Quote verbatim every line of the items from the very first one through the line containing "(x=77, y=95)", with that line included.

--- BEGIN ---

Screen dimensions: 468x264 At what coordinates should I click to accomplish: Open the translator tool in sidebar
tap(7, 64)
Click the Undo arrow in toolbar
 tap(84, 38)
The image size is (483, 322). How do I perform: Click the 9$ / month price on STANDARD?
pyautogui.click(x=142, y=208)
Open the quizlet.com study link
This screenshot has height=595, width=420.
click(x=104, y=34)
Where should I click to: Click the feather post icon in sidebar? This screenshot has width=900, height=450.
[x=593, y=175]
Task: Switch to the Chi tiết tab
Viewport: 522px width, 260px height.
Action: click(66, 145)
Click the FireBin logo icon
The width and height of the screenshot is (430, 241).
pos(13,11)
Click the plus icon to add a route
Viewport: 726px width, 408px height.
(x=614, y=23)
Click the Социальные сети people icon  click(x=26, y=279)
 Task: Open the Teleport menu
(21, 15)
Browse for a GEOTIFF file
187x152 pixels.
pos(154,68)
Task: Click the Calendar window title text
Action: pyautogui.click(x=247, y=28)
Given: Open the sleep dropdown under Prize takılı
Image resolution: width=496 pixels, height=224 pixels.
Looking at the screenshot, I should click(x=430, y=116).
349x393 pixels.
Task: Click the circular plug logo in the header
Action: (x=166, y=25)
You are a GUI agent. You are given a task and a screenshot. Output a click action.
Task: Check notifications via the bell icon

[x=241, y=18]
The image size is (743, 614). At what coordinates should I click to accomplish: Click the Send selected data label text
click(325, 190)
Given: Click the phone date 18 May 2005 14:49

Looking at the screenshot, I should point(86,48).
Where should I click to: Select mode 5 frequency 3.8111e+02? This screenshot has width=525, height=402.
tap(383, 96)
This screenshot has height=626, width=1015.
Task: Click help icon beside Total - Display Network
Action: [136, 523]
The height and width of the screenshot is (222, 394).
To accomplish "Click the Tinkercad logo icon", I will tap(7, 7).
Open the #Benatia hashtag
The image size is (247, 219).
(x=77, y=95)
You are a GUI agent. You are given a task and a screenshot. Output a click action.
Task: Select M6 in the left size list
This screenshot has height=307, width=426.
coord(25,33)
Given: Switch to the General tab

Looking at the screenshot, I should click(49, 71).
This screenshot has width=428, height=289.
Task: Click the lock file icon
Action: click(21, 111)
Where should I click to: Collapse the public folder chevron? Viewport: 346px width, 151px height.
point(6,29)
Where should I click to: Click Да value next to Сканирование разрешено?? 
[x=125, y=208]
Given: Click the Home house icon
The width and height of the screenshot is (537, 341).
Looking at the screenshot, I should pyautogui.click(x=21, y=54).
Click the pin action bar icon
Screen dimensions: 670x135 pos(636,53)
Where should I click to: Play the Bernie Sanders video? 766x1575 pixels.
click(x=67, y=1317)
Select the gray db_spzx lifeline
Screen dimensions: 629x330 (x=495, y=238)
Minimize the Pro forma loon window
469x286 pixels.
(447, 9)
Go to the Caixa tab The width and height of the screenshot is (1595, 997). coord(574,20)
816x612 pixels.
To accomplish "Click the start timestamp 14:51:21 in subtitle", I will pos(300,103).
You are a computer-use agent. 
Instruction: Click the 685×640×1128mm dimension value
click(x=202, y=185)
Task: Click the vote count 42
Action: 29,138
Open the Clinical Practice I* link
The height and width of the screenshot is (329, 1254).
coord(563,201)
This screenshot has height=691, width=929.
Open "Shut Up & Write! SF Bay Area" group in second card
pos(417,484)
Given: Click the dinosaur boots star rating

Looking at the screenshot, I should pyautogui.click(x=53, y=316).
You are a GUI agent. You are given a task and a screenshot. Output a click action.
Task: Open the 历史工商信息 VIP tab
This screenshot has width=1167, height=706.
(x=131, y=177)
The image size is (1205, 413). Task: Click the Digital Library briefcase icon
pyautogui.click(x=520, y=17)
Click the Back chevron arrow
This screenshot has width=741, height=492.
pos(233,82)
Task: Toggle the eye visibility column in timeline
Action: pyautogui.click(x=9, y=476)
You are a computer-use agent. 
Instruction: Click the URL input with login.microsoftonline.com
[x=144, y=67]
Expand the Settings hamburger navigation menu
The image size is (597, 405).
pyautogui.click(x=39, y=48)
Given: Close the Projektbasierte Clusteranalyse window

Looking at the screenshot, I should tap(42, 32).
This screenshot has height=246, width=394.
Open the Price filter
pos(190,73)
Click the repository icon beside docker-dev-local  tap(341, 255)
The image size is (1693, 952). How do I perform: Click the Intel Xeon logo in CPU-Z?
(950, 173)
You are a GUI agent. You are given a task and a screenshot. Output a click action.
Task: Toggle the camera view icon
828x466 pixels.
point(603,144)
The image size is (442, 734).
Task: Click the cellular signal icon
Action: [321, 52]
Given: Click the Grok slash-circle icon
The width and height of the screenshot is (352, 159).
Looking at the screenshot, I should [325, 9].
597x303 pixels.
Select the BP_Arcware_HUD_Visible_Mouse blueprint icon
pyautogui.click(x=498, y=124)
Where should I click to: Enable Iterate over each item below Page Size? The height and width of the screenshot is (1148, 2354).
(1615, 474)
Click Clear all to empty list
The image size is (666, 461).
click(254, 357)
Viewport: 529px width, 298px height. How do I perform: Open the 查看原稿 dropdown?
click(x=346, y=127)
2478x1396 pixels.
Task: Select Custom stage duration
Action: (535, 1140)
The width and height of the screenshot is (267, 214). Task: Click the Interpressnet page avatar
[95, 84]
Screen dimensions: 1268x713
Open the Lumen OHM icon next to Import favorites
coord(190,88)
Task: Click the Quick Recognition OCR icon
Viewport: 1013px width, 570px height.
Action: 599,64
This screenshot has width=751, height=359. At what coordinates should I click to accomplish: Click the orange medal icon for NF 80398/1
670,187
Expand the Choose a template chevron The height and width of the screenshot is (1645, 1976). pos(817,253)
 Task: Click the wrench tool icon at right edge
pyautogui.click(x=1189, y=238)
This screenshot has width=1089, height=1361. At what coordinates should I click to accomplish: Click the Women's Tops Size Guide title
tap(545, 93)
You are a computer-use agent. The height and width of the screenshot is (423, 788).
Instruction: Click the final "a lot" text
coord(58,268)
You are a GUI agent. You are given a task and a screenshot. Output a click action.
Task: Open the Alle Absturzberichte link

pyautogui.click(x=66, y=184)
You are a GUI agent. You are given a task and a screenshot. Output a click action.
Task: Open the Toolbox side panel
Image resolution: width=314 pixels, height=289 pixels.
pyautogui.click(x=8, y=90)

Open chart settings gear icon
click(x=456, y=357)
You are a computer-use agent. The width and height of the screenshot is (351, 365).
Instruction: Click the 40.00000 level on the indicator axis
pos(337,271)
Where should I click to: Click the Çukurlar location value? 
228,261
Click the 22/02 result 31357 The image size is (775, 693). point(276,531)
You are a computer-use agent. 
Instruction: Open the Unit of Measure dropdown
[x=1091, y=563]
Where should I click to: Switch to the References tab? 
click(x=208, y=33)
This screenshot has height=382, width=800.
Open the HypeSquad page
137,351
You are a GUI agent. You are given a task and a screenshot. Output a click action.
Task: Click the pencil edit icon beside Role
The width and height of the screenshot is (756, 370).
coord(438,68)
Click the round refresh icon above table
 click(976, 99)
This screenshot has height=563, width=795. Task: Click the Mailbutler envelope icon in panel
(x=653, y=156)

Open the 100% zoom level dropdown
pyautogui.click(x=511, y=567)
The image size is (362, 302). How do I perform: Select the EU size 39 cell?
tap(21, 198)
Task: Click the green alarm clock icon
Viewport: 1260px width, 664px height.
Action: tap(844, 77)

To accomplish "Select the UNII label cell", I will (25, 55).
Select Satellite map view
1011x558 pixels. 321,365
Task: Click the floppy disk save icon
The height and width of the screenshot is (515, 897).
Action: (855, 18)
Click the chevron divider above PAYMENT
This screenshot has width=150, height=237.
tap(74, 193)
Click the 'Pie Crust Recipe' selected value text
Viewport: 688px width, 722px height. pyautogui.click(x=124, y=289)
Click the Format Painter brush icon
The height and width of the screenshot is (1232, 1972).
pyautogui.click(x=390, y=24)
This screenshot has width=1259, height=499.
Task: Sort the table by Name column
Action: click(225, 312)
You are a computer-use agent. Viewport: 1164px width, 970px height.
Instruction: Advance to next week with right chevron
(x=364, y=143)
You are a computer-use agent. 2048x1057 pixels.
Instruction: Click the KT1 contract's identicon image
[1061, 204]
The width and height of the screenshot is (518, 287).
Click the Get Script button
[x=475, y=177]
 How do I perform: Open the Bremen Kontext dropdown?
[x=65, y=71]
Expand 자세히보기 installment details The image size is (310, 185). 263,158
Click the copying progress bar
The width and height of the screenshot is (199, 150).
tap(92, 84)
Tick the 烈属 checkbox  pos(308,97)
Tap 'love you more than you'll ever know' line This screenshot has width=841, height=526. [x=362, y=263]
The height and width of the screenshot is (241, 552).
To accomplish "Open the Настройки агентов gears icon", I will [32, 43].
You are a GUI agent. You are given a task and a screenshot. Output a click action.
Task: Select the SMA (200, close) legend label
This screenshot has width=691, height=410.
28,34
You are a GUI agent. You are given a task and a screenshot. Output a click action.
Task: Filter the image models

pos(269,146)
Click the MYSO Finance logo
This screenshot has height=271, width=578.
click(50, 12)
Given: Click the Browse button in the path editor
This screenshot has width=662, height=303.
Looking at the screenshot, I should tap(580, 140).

--- END ---

• [Solution for this task]:
Screen dimensions: 468x264 At what coordinates should I click to accomplish: Open the translator tool in sidebar
tap(7, 64)
Click the Undo arrow in toolbar
 tap(84, 38)
The image size is (483, 322). How do I perform: Click the 9$ / month price on STANDARD?
pyautogui.click(x=142, y=208)
Open the quizlet.com study link
This screenshot has height=595, width=420.
click(x=104, y=34)
Where should I click to: Click the feather post icon in sidebar? This screenshot has width=900, height=450.
[x=593, y=175]
Task: Switch to the Chi tiết tab
Viewport: 522px width, 260px height.
Action: click(66, 145)
Click the FireBin logo icon
The width and height of the screenshot is (430, 241).
pos(13,11)
Click the plus icon to add a route
Viewport: 726px width, 408px height.
(x=614, y=23)
Click the Социальные сети people icon  click(x=26, y=279)
 Task: Open the Teleport menu
(21, 15)
Browse for a GEOTIFF file
187x152 pixels.
pos(154,68)
Task: Click the Calendar window title text
Action: pyautogui.click(x=247, y=28)
Given: Open the sleep dropdown under Prize takılı
Image resolution: width=496 pixels, height=224 pixels.
Looking at the screenshot, I should click(x=430, y=116).
349x393 pixels.
Task: Click the circular plug logo in the header
Action: (x=166, y=25)
You are a GUI agent. You are given a task and a screenshot. Output a click action.
Task: Check notifications via the bell icon

[x=241, y=18]
The image size is (743, 614). At what coordinates should I click to accomplish: Click the Send selected data label text
click(325, 190)
Given: Click the phone date 18 May 2005 14:49

Looking at the screenshot, I should point(86,48).
Where should I click to: Select mode 5 frequency 3.8111e+02? This screenshot has width=525, height=402.
tap(383, 96)
This screenshot has height=626, width=1015.
Task: Click help icon beside Total - Display Network
Action: [136, 523]
The height and width of the screenshot is (222, 394).
To accomplish "Click the Tinkercad logo icon", I will tap(7, 7).
Open the #Benatia hashtag
The image size is (247, 219).
(x=77, y=95)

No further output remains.